The problem Tim Berners Lee found was information loss, not particle physics. CERN employed a thousand people in 1989. Due to team size and complexity, people often struggled to recall past project information. While these obstacles could be overcome, high turnover was nearly impossible. Berners Lee addressed the issue in a proposal titled ‘Information Management'.
When a typical stay is two years, data is constantly lost. The introduction of new people takes a lot of time from them and others before they understand what is going on. An emergency situation may require a detective investigation to recover technical details of past projects. Often, the data is recorded but cannot be found. — Information Management: A Proposal
He had an idea. Create an information management system that allowed users to access data in a decentralized manner using a new technology called ‘hypertext'.
To quote Berners Lee, his proposal was “vague but exciting...”. The paper eventually evolved into the internet we know today. Here are three popular W3C standards used by billions of people today:
(credit: CERN)
HTML (Hypertext Markup)
A web formatting language.
URI (Unique Resource Identifier)
Each web resource has its own “address”. Known as ‘a URL'.
HTTP (Hypertext Transfer Protocol)
Retrieves linked resources from across the web.
These technologies underpin all computer work. They were the seeds of our quest to reorganize information, a task as fruitful as particle physics.
Tim Berners-Lee would probably think the three decades from 1989 to 2018 were eventful. He'd be amazed by the billions, the inspiring, the novel. Unlocking innovation at CERN through ‘Information Management'.
The fictional character would probably need a drink, walk, and a few deep breaths to fully grasp the internet's impact. He'd be surprised to see a few big names in the mix.
Then he'd say, "Something's wrong here."
We should review the web's history before going there. Was it a success after Berners Lee made it public? Web1 and Web2: What is it about what we are doing now that so many believe we need a new one, web3?
Per Outlier Ventures' Jamie Burke:
Web 1.0 was read-only.
Web 2.0 was the writable
Web 3.0 is a direct-write web.
Let's explore.
Web1: The Read-Only Web
Web1 was the digital age. We put our books, research, and lives ‘online'. The web made information retrieval easier than any filing cabinet ever. Massive amounts of data were stored online. Encyclopedias, medical records, and entire libraries were put away into floppy disks and hard drives.
In 2015, the web had around 305,500,000,000 pages of content (280 million copies of Atlas Shrugged).
Initially, one didn't expect to contribute much to this database. Web1 was an online version of the real world, but not yet a new way of using the invention.
One gets the impression that the web has been underutilized by historians if all we can say about it is that it has become a giant global fax machine. — Daniel Cohen, The Web's Second Decade (2004)
That doesn't mean developers weren't building. The web was being advanced by great minds. Web2 was born as technology advanced.
Web2: Read-Write Web
Remember when you clicked something on a website and the whole page refreshed? Is it too early to call the mid-2000s ‘the good old days'?
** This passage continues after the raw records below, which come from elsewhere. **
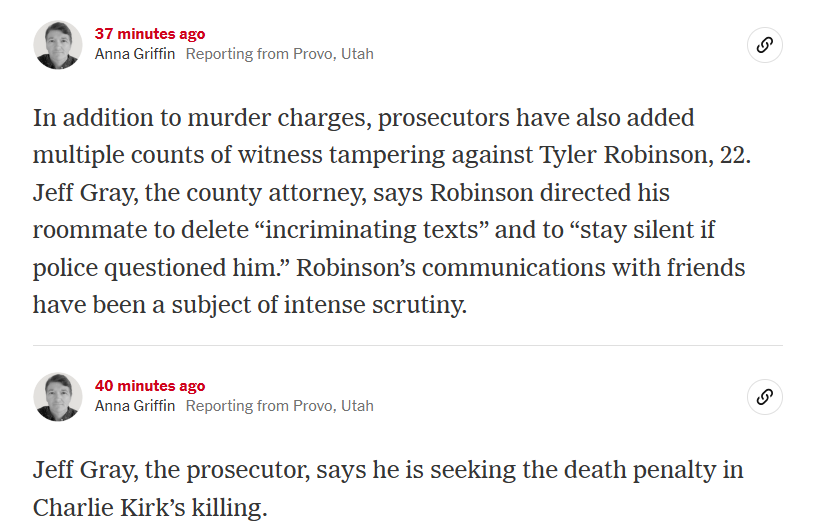Click "Reporting from Provo, Utah" in second post
The width and height of the screenshot is (815, 532).
[x=280, y=406]
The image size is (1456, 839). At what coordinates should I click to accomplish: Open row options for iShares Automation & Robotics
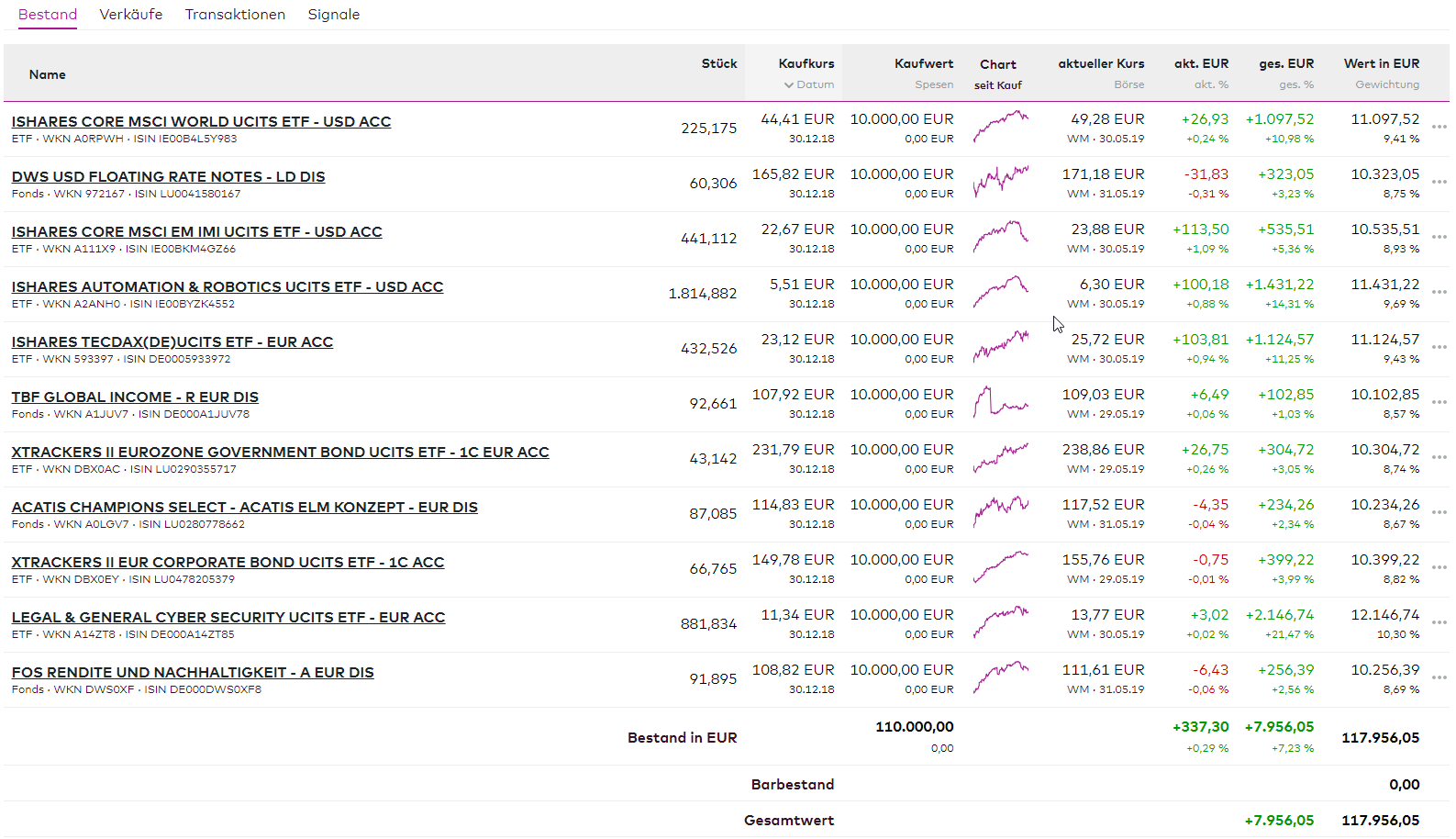point(1439,293)
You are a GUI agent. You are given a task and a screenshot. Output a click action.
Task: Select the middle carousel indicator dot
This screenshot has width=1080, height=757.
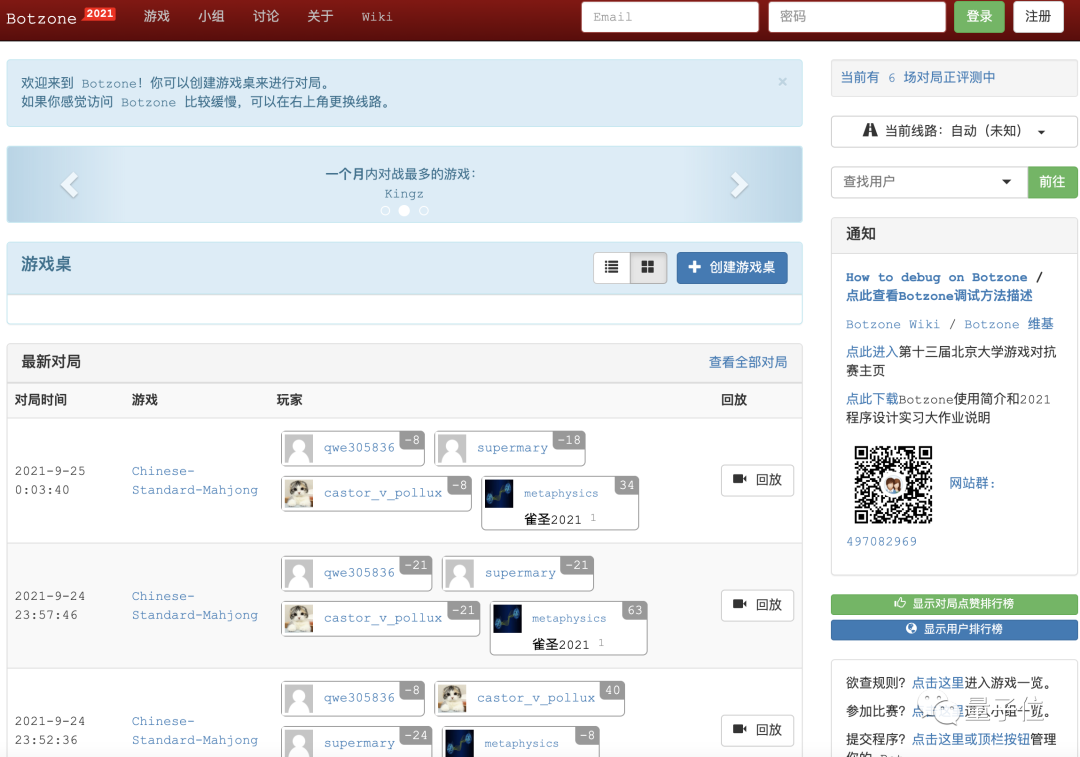pyautogui.click(x=404, y=211)
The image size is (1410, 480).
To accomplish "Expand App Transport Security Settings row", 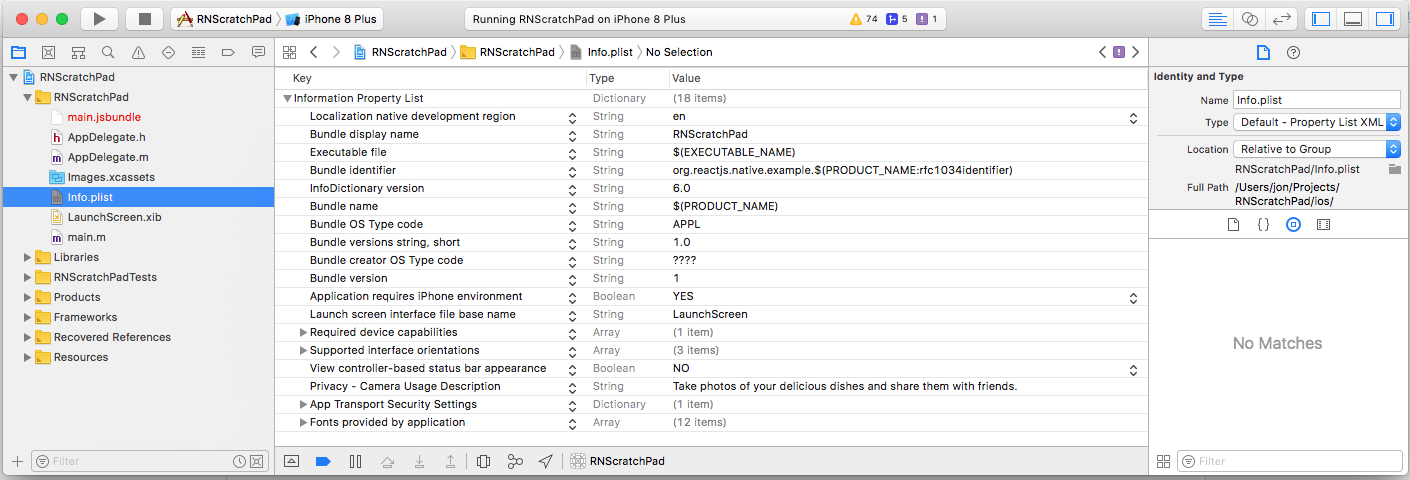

Browsers improved gradually, then suddenly. AJAX calls augmented CGI scripts, and applications began sending data back and forth without disrupting the entire web page. One button to ‘digg' a post (see below). Web experiences blossomed.
In 2006, Digg was the most active ‘Web 2.0' site. (Photo: Ethereum Foundation Taylor Gerring)
Interaction was the focus of new applications. Posting, upvoting, hearting, pinning, tweeting, liking, commenting, and clapping became a lexicon of their own. It exploded in 2004. Easy ways to ‘write' on the internet grew, and continue to grow.
Facebook became a Web2 icon, where users created trillions of rows of data. Google and Amazon moved from Web1 to Web2 by better understanding users and building products and services that met their needs.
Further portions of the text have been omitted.